Brie is Amber, the Bakersfield, California franchise manager of the Italian chain eatery Tuscany Grove where she’s worked for years. Labeled as an exemplary employee, she’s chosen to attend an all-expenses trip to the company’s gorgeous “institute” outside of Italy, including meeting the restaurant chain’s wealthy and charismatic owner and CEO Nick (Nivola).
More from Deadline
When Amber arrives, she meets Fran (Heidecker), Susie (Ryan), Jen (Mayeri), Dana (Woods), and Deb (Shannon) from around the country. Together they meet Ben (Sinclair), who serves as the group’s guide, in addition to meeting the CEO’s assistant Kat (Plaza). Something is very wrong with this group of people from the start, and Amber seems to be the only one living in reality. This attracts the attention of Nick, and he soon singles her out for some personal quality time. The two spend the day together on his yacht, and it appears that something is blooming between them. At least that’s what Amber thinks.
He invites her to a large house party with some of his wealthy friends, and this is when Amber begins to feel that something is off. This group is overly affectionate toward one another, which makes her uncomfortable. Before things get out of control, she’s whisked away by Kat and warned not to trust the CEO. When all the women in the Tuscany Grove group begin to go missing, Amber intends to unravel the mystery of it all before she’s next to disappear.

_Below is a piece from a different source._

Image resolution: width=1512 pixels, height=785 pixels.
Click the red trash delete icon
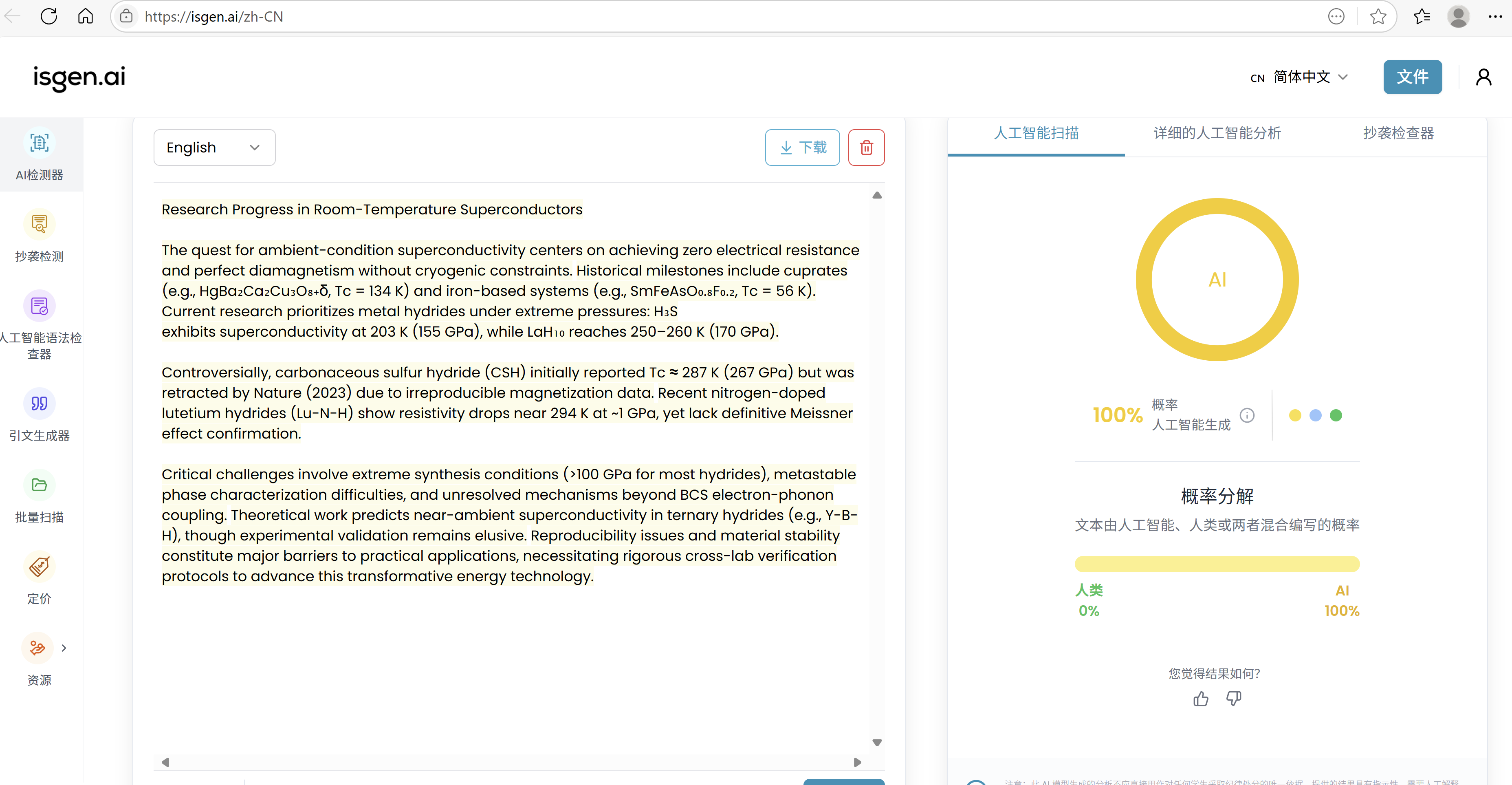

Spin Me Round is an apt title for the film as Beana and Brie have created a wacky comedy of errors. Miscommunications abound as this group of wannabe chefs and their chaperones experience all sorts of twists, turns, lies, and half-truths to satisfy Nick’s ego. Most of them aren’t too self-aware, but they are passionate about their jobs and making the most of their time in Italy.
The writers do good to create a sense of anxiety. The atmosphere, while comical, is also ominous. Nick is a master manipulator, and the rest are oblivious to what might be unfolding before their eyes. You know disaster is right around the corner, but waiting for the big reveal is where the issues lie as the film takes too long to get to the point. The full revelation doesn’t come until 20 minutes before the movie is over, and while the events are unexpected, they’re simultaneously anticlimactic. There was an opportunity to make the conclusion more intriguing, but once the audience knows what’s up, the movie ends without further exploration, and viewers are left hanging.
Overall, Spin Me Round has tons of fun moments, but the third act stifles the narrative which drags the momentum down, and ultimately prevents this relatively good movie from becoming a great one.